New research could pave the way for a new treatment to help prevent the most common cause of blindness.

A team of international scientists, part funded by Fight for Sight, has found a link between a particular protein in the blood and age-related macular degeneration. The study has been described as a major step forward in the understanding of the condition. It was carried out by a team from universities in Manchester, Cardiff, London and Nijmegen.

The research team compared blood samples from patients who have age-related macular degeneration and patients of a similar age who don’t have it. It was discovered that the protein, called FHR-4, was higher in the blood of those with the eye condition.

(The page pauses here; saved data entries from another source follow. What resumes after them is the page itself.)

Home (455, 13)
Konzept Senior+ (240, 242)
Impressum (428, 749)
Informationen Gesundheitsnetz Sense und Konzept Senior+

The reason why the protein is high in the blood is genetic. The study found that these same genetic variations that lead to high FHR-4 levels in the blood are also associated with age-related macular degeneration.  Age-related macular degeneration is known to have a strong genetic component and this research explains, in part, why this is the case.

Professor Paul Bishop at the University of Manchester said: “These findings are a really big step forward in the field of age-related macular degeneration research. Understanding more about the condition allows us to think of new ways of treating it. If we can lower the levels of this protein in the blood, then this could provide a new type of treatment for age-related macular degeneration. We hope that this research may even pave the way towards a treatment to prevent people from ever getting age-related macular degeneration at all.”

Head of Research at Fight for Sight Dr Rubina Ahmed said: “The findings of Professor Bishop and the team’s research represents a very exciting step towards finding a new treatment for age-related macular degeneration. This work shows the possibilities of eye research to make significant breakthroughs and find new treatments for the prevailing causes of sight loss. The only barrier is the funding to make it happen, with only one percent of public funding going to eye research.”

The FHR-4 protein is made in the liver and travels in circulation around the body. However, when it reaches the eye it causes inflammation which predisposes to age-related macular degeneration.

Age-related macular degeneration causes loss of central vision as a result of damage to the macula and cannot be reversed. It is the most common cause of permanent and severe sight loss in the UK, affecting around 600,000 people – this number is expected to more than double by 2050.